• _Input records_:
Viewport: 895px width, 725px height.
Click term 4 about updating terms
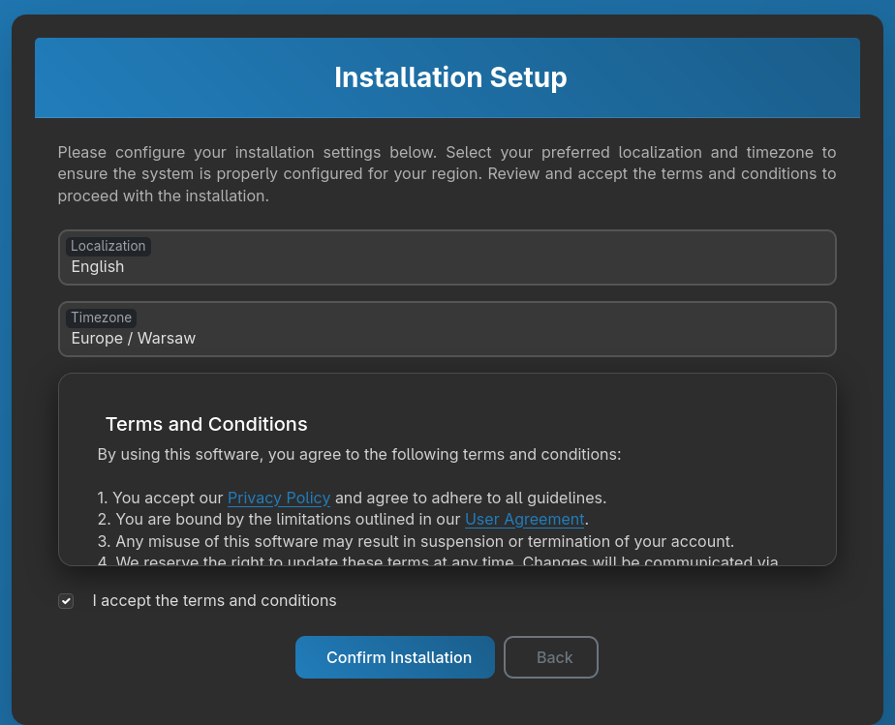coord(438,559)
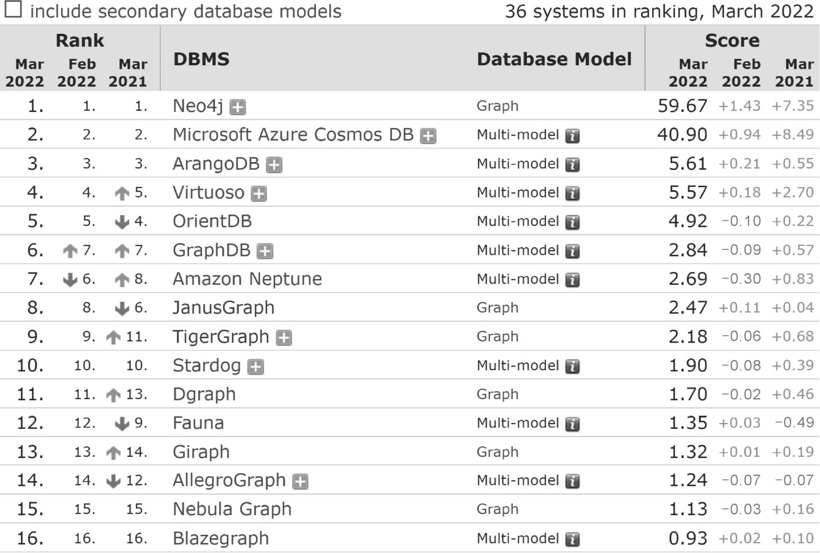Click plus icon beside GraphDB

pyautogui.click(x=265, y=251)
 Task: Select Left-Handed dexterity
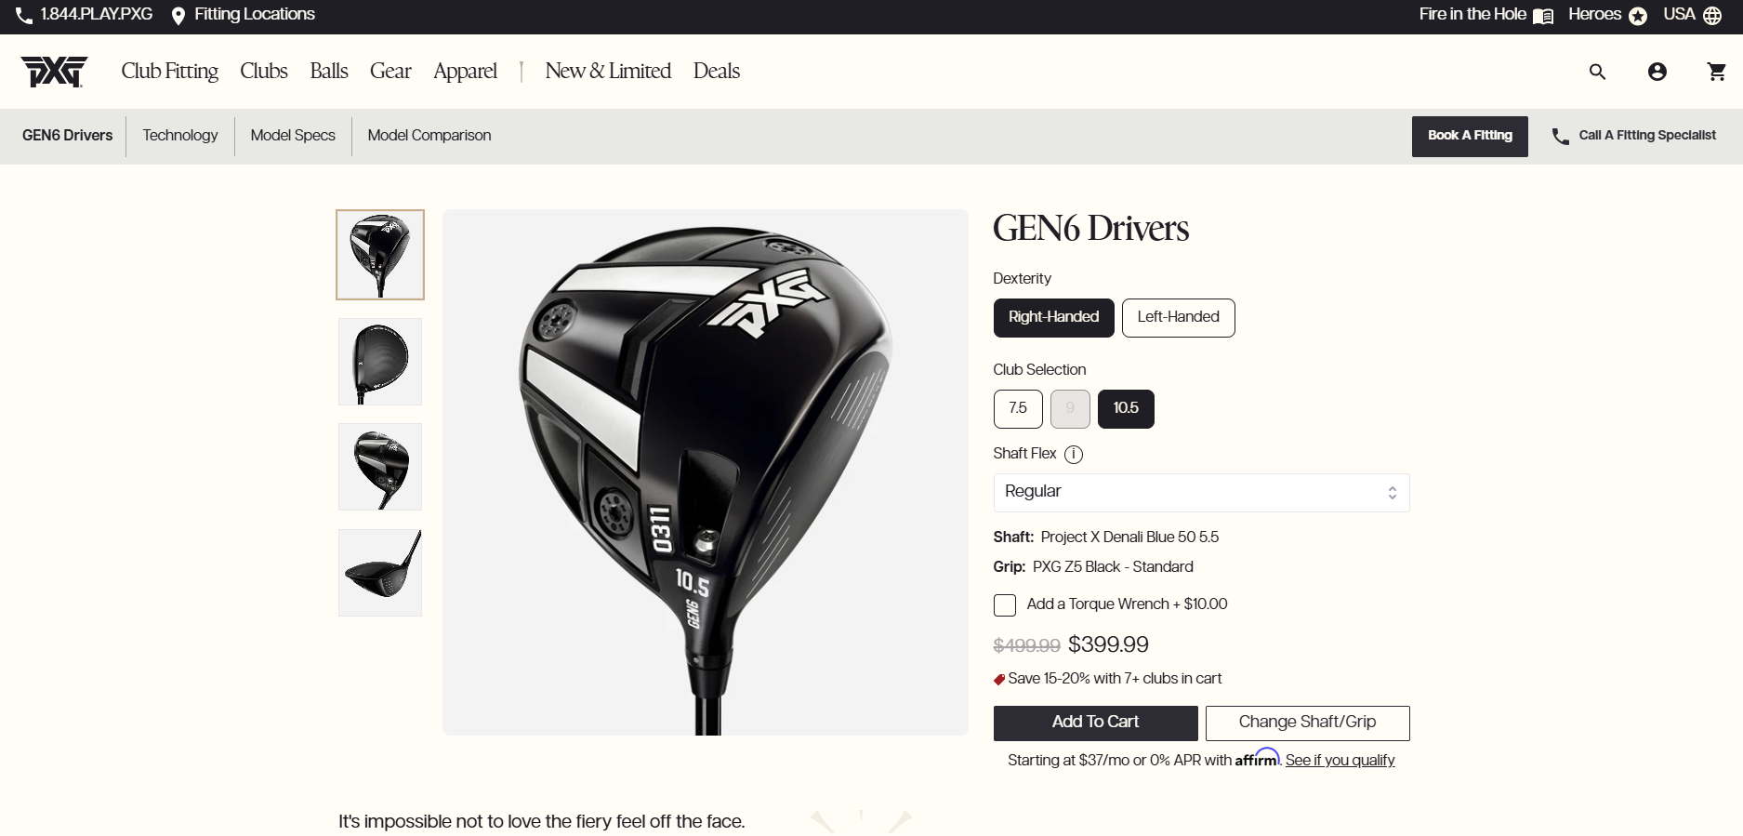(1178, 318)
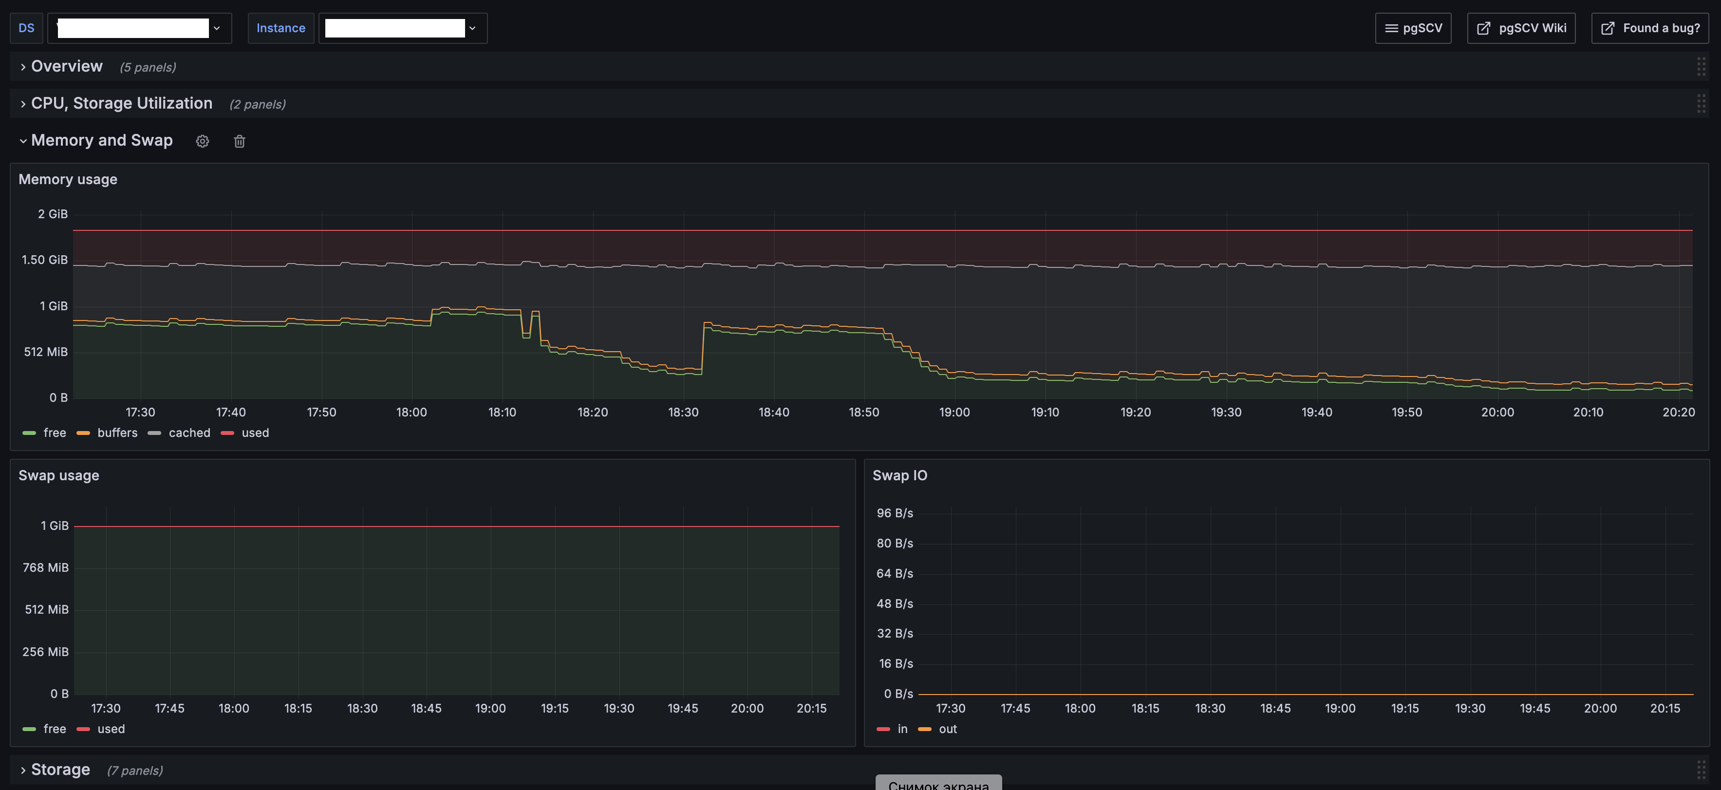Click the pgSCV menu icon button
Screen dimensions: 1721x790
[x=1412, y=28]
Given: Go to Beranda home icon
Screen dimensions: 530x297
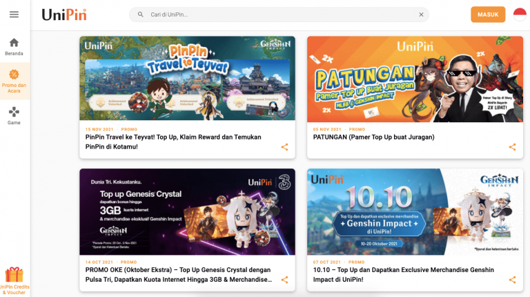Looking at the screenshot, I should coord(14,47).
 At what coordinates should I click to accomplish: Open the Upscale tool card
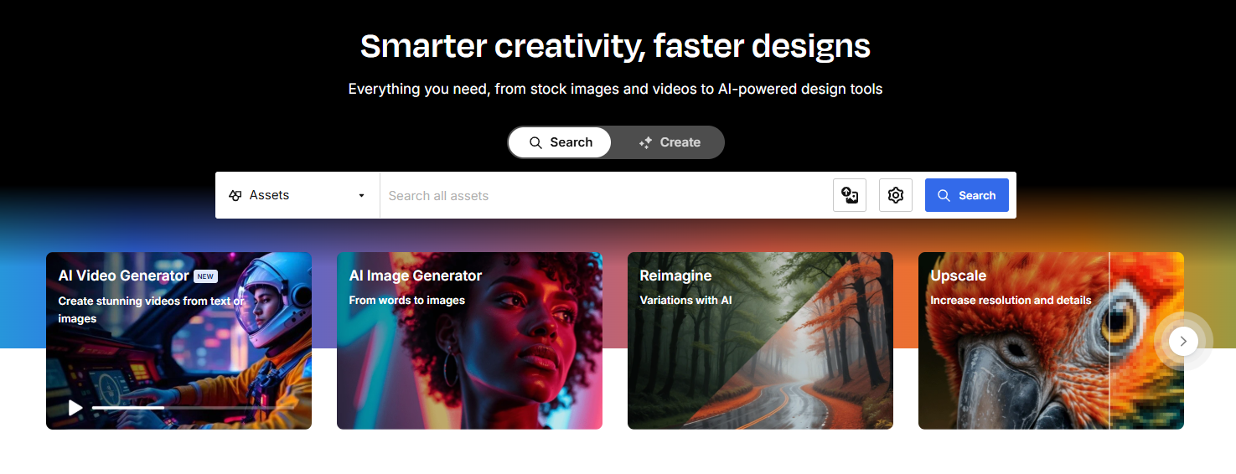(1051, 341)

• _Work to be completed_:
Put the rows above into a JSON list of strings, with one string for each line and no blank lines. Leave the pictures out.

• _Exercise output_:
[
  "Viewport: 895px width, 725px height.",
  "Click term 4 about updating terms",
  "coord(438,559)",
  "Click plus icon beside GraphDB",
  "pyautogui.click(x=265, y=251)",
  " Task: Select Left-Handed dexterity",
  "(1178, 318)",
  "Click the pgSCV menu icon button",
  "Screen dimensions: 1721x790",
  "[x=1412, y=28]",
  "Given: Go to Beranda home icon",
  "Screen dimensions: 530x297",
  "Looking at the screenshot, I should coord(14,47).",
  " At what coordinates should I click to accomplish: Open the Upscale tool card",
  "(1051, 341)"
]